Daniel Kwaku Ganyoame e1693093865193

Africa ICT Right based in Accra with the aim of bridging the digital and technology gap between people living in the cities and urban areas and their rural folks, has called for the need to implement strong policies and initiatives as the machinery to fuel ICT education in Ghana.


According to Mr. Daniel Kwaku Ganyoame, Executive Director, Africa ICT Right, it is high time government placed premium on ICT education in Ghana to boost that sector. Coming from an ICT background, Mr. Ganyoame observed that both previous and current governments have all made efforts to make ICT education a force to reckon with but a lot more needed to be done to ensure that everyone gets the opportunity to become computer literate in order to curb the growing rate of computer illiteracy.


Mr. Ganyoame was speaking in an exclusive interview with ModernGhana when the news team caught up with him last week.


“I think a lot more must be done to enhance ICT education because the advanced countries we always admire keep developing through technology.
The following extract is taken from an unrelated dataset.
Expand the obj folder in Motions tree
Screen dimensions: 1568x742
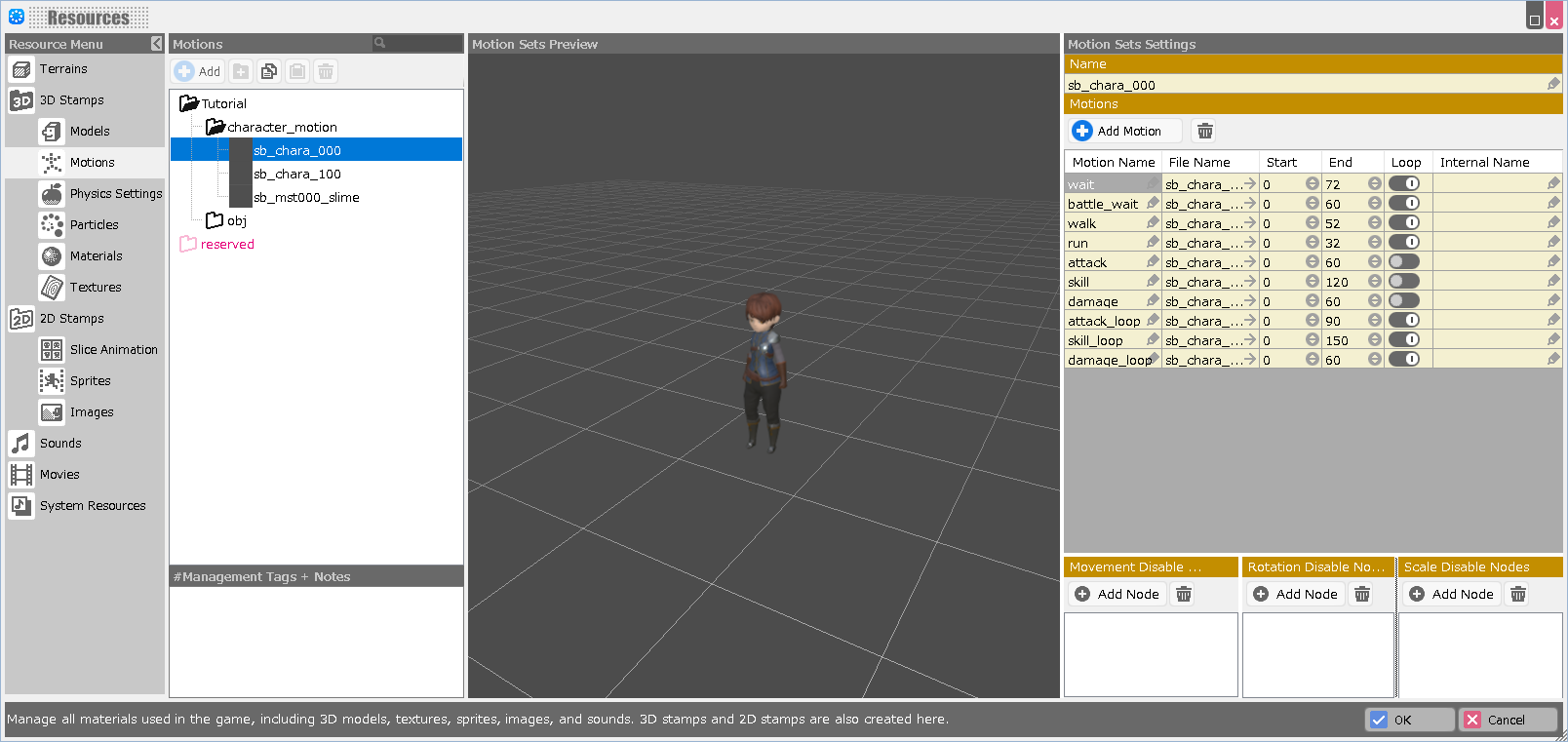tap(215, 220)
I also think that there are policies that need to be changed to make ICT education a basic ingredient for development to fuel growth in all sectors of the economy,” the ICT expert revealed.


He further explained that a critical look at ICT education in the Ghanaian schools’ curriculum has shown that it has been restricted to only Microsoft software programmes which more often than not are very expensive and limit ICT studies.


“Most schools also do not have the resources to purchase Microsoft; what we therefore recommend for government now is what we call the Open Source. Now we are in a global village where everyone is talking about Open Source. The Open Source is a system where everybody easily gets access to free softwares produced within the country. This can go a long way to help government cut down the cost of purchasing Microsoft and other international softwares that are equally expensive to purchase for schools. So this is one area that we have to carefully look into,” Mr. Ganyoame recommended.


Touching on the role of ICT teachers, he indicated that teachers who are trained at the Teacher Training Colleges to take up ICT classes in schools should be well trained with the very best of ICT resources and materials such that the teachers can teach intensively when they come out. “When this is done, the ICT teachers would become well vexed with the subject and in turn pass it on to the students for them to learn the subject very well,” the Africa ICT Right, Executive Director emphasized.


About Africa ICT Right
Africa ICT Right is a non-profit ICT organization which was founded in 2007 and the main aim of the organization is to bridge the digital and technology gap between people living in the cities and urban areas and their rural folks. By so doing, the organization provides humanitarian ICT services to help schools in the rural areas to also become technologically inclined to match their counterparts within the cities.


Africa ICT Right does this by donating computers, building computer laboratories for schools and providing free intensive ICT capacity building courses for teachers in rural areas. It also organizes ICT workshops for teachers and hold inter-schools ICT competitions for both junior high and senior high schools.


Just like any non-profit organization, the major challenge has been the lack of support to fund these humanitarian projects it undertakes but the organization has been able to manage the little that comes and that in itself is laudable. Usually when an organization is small, it becomes very difficult to solicit support for projects but it has lived up to the billing and has been able to stand right in spite of the challenges.


Africa ICT Right is basically doing a lot to spread ICT education wider in the villages and the aim is to bridge the dichotomy technology has created between rural and urban dwellers. Those in the urban areas are privileged to experience technology since they are exposed to it each and every day but when you go to the villages, the case is totally the reverse.